*Instruction*: Reproduce unchanged the part that opens with the line containing "This screenshot has width=802, height=451." and closes with the line containing "pyautogui.click(x=47, y=168)", including both of those lines.

*Information provided*:
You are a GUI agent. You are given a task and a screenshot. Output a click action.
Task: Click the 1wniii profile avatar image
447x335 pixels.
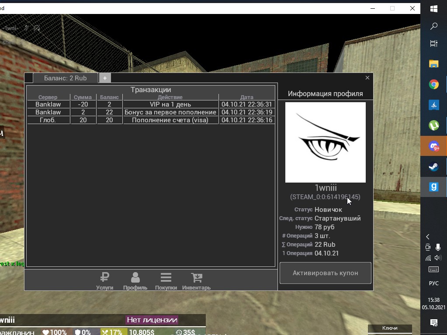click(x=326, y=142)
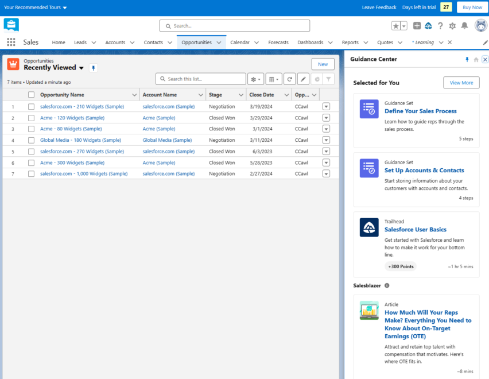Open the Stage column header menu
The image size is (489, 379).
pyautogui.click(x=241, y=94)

...

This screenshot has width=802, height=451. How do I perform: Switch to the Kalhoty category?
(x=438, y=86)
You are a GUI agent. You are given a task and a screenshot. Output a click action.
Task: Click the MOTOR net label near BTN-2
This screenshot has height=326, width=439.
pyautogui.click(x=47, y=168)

*Expected output*:
This screenshot has width=802, height=451. How do I perform: Switch to the Kalhoty category?
(x=438, y=86)
You are a GUI agent. You are given a task and a screenshot. Output a click action.
Task: Click the MOTOR net label near BTN-2
This screenshot has height=326, width=439.
pyautogui.click(x=47, y=168)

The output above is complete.